**Instructions for the task:**
Copy the entries below word for word, starting with the line that contains "You are a GUI" and going on through the line that contains "point(797,274)". Leave the pictures out of your copy.

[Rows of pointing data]
= = = = = = =

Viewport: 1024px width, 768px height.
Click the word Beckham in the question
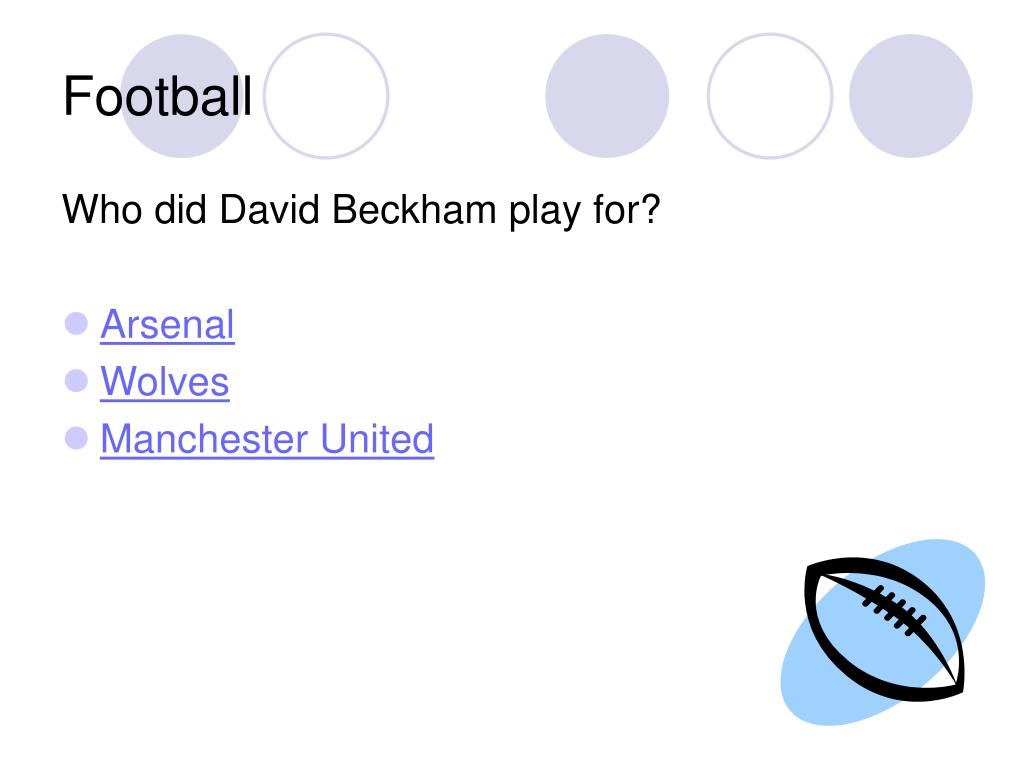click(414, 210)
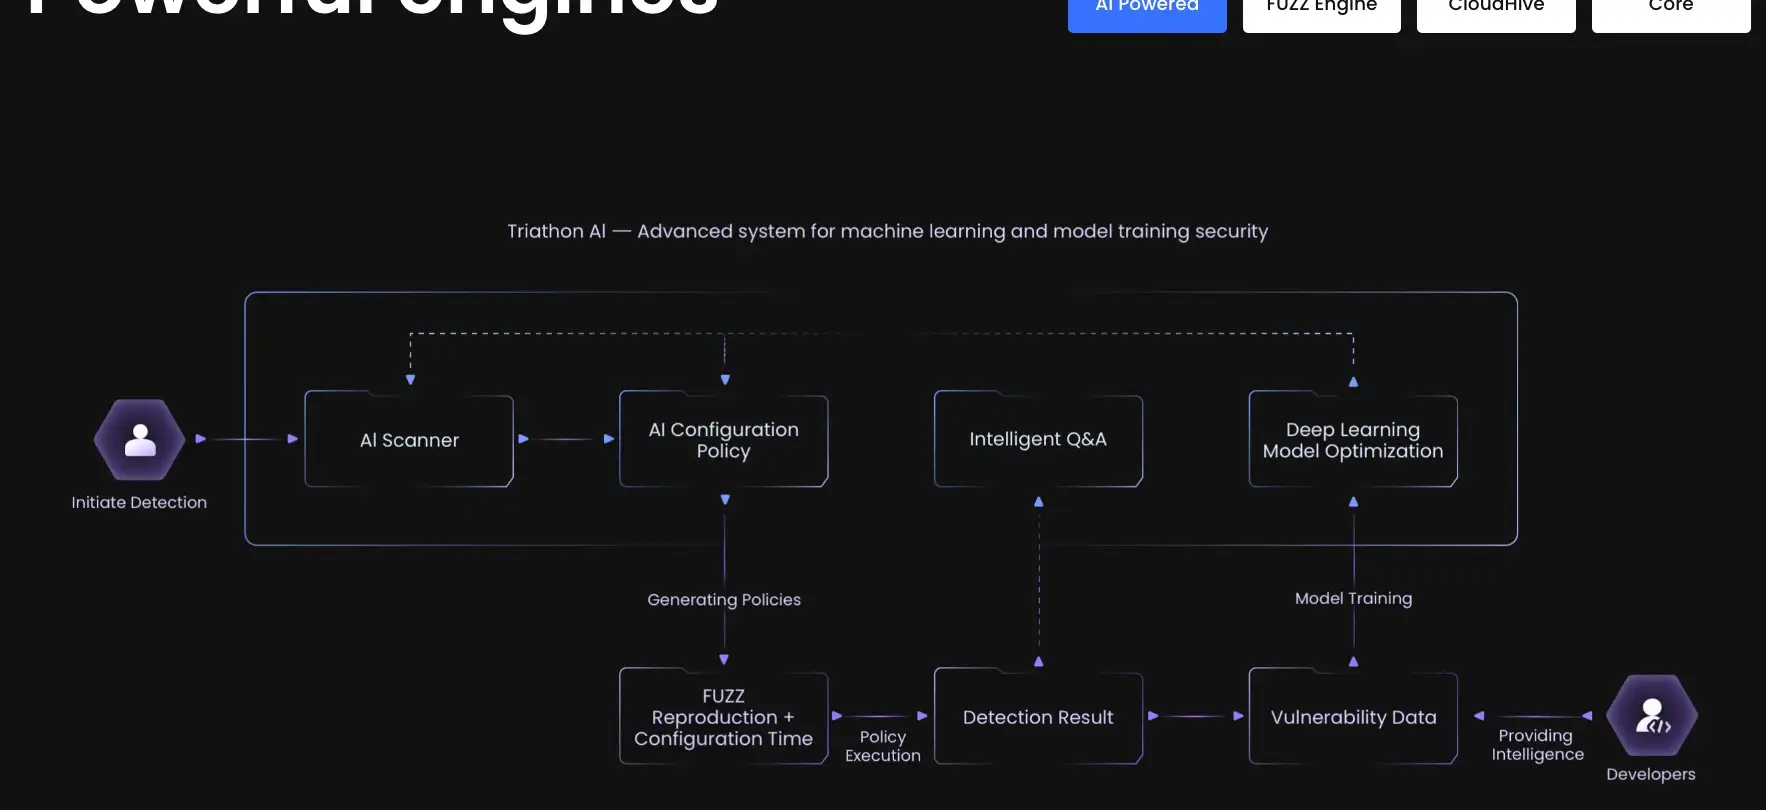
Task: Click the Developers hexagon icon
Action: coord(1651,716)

= = = = = = =

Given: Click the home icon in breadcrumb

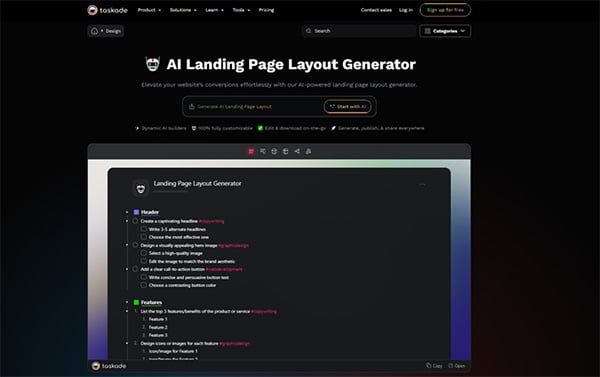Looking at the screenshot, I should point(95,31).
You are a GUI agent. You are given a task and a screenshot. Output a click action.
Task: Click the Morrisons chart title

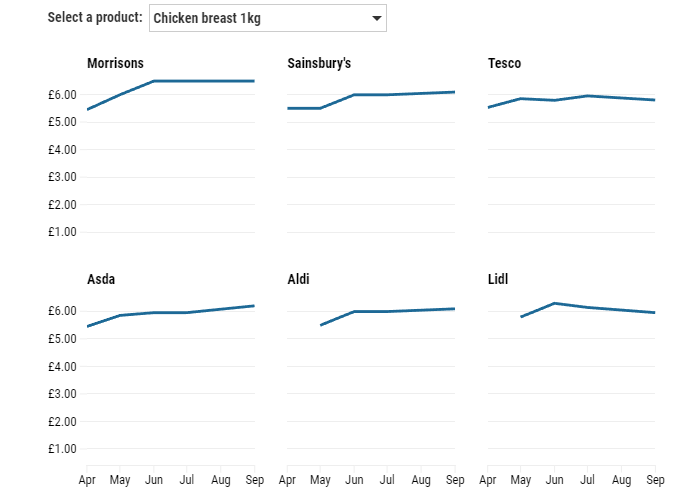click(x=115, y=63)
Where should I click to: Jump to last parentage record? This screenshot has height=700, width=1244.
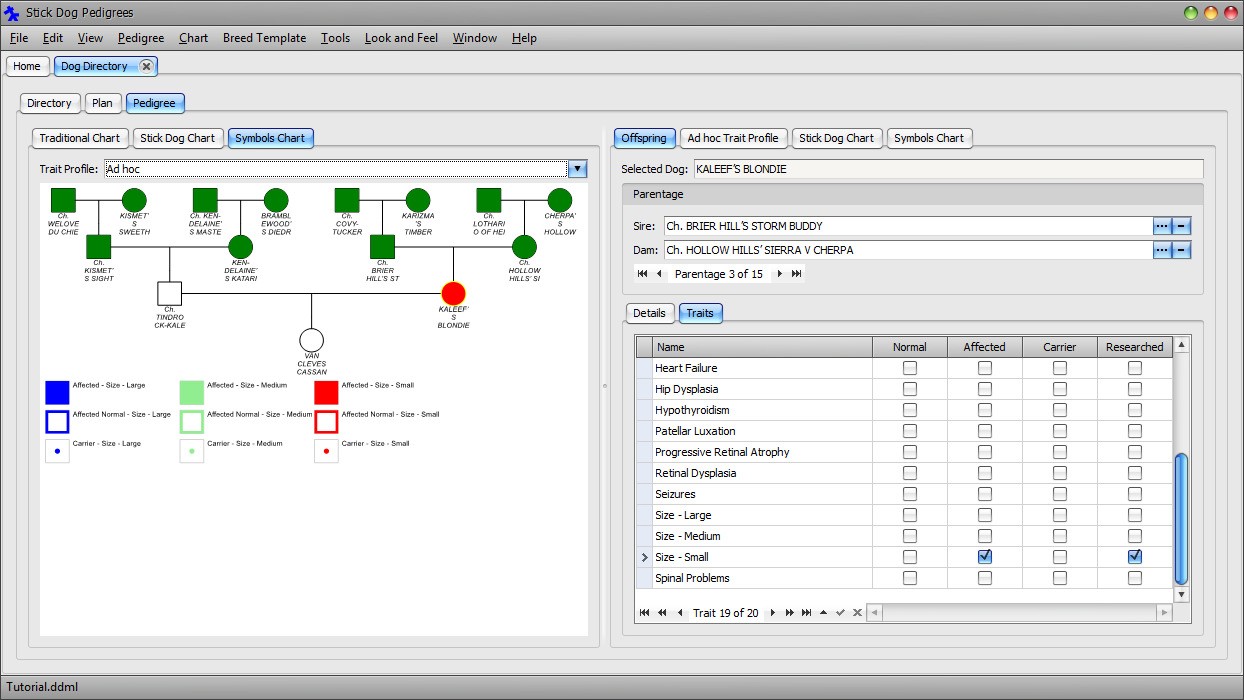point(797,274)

= = = = = = =

**Output of the task:**
You are a GUI agent. You are given a task and a screenshot. Output a click action.
Task: Click the Morrisons chart title

click(x=115, y=63)
Where should I click to: Jump to last parentage record? This screenshot has height=700, width=1244.
point(797,274)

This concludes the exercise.